[KS] unicode

Fri May 29 23:06:27 EDT 2015

Great, clear explanations, Professor Cheong!
All understood.

I just opened the KOREAN and the JAPANESE Unicode fonts by Google, the 
already mentioned "Noto" fonts:
http://www.google.com/get/noto/#/
==> Noto Sans CJK JP   (= Japanese)
==> Noto Sans CJK KR   (= Korean)
So, these are "Made in America" fonts, and very recent ones. What I see 
is that the actual 'glyphs' inside the font are 100% identical (between 
these two fonts). Both consist of 61768 glyphs. Both include, for 
example the "yo" and the "ryo" versions (= identical visuals, as we 
know), both at no. 40720 and no. 58821 (of the internal 
counting/numbering). ... BUT, when (using that earlier mentioned 
TypeTool program) I do a search entering the Unicode OR the character 
itself -- for both, I only get to see both in the KOREAN font. In the 
Japanese font (again, all the glyphs in there are identical to the 
Korean one), then I only get to see ONE of the two .... that is, the 
"Find" function only shows me one. In real life computing that means 
exactly what you explained. If Andrew would, for example, copy/paste 
the (a) yo and (b) ryo (遼 / 遼) to some word processor and then use 
the Japanese version of the Noto font set, the overlaying code pages 
would "redirect" one of the two to be identical with the other (and 
that information is thereby lost).

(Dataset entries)
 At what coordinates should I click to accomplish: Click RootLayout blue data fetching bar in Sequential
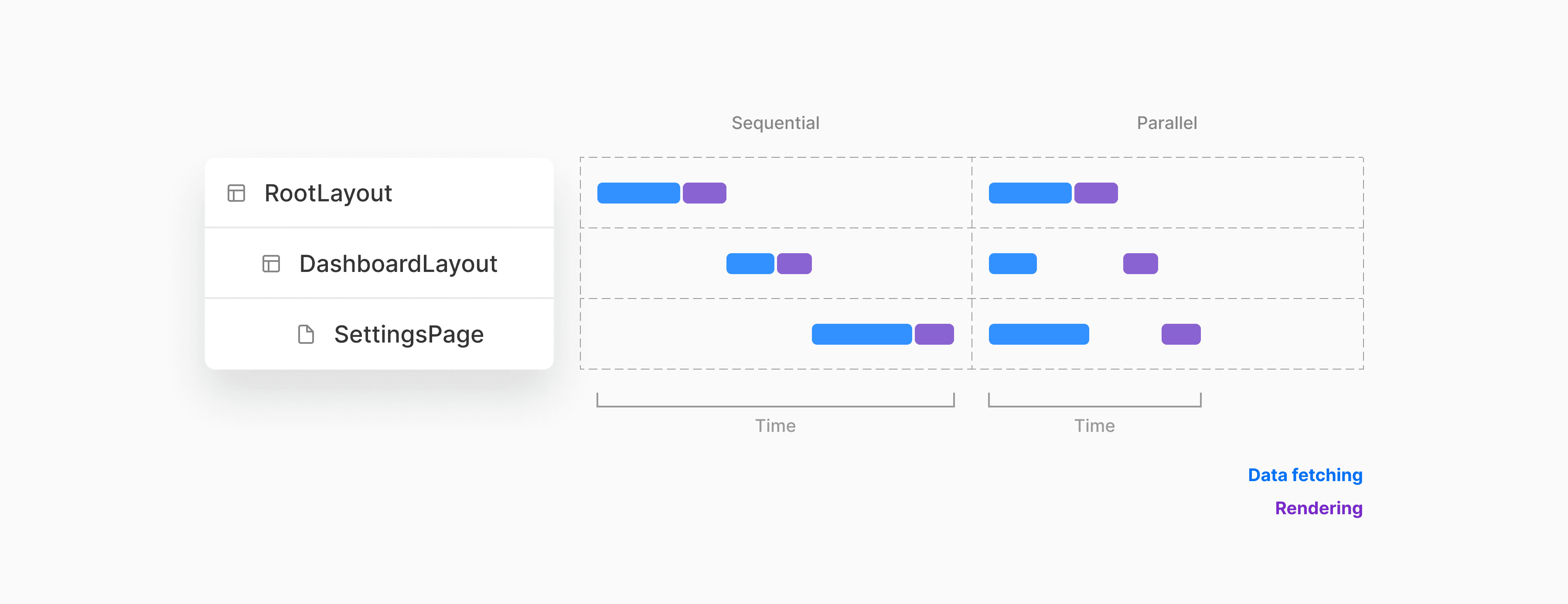point(638,193)
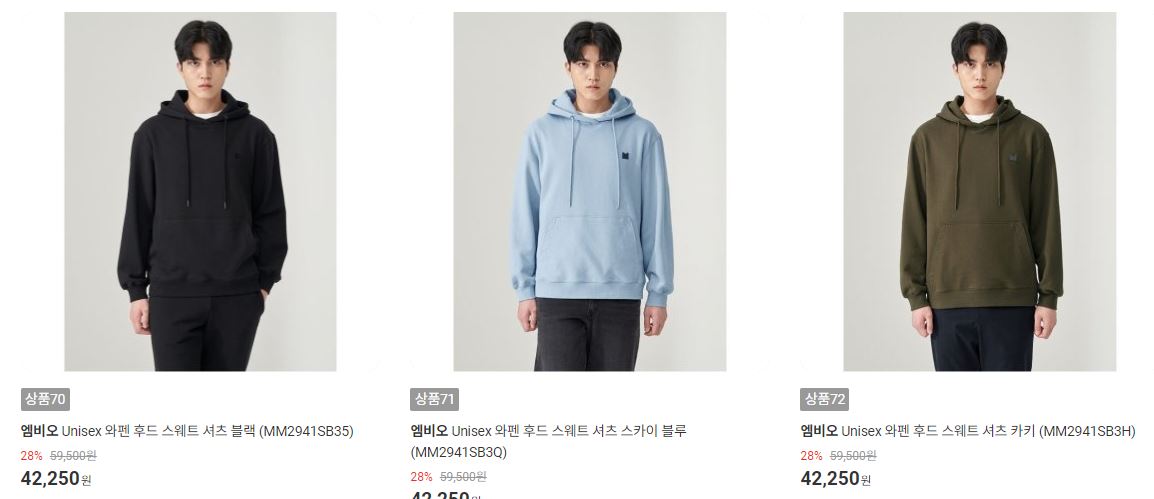Click the 상품71 badge
The image size is (1154, 499).
435,400
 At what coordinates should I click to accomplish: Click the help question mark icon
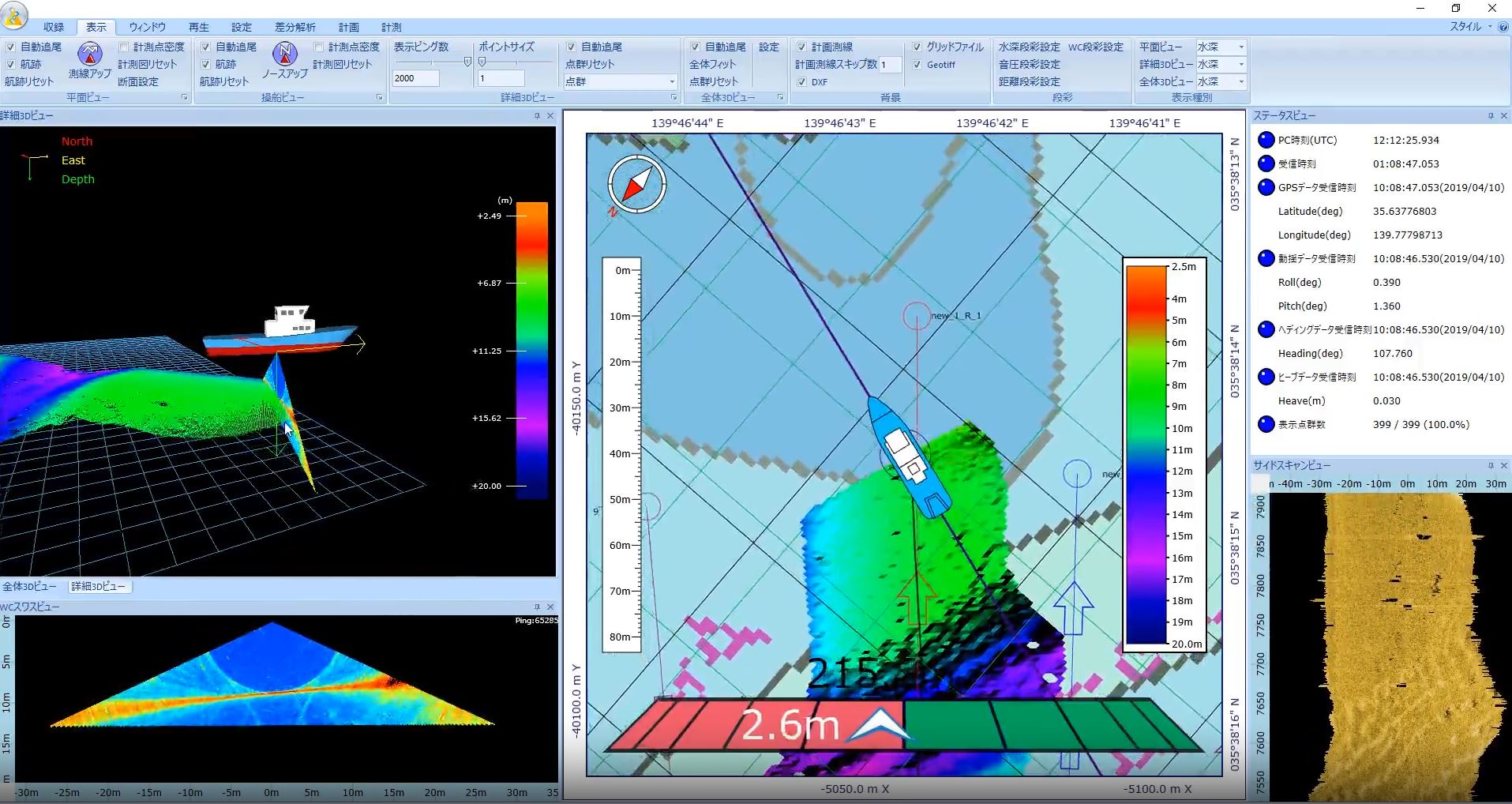pyautogui.click(x=1503, y=27)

• [Exercise task] In the forum post about Unicode fonts above the listing, why is the difference between the "yo" and "ryo" characters lost when they are pasted into a word processor and set in the Japanese Noto font?

• [Task output] The overlaying code pages of the Japanese font redirect one of the two characters so that it becomes identical to the other, and that information is lost. The Japanese font's "Find" function likewise shows only one of them, while the Korean font shows both.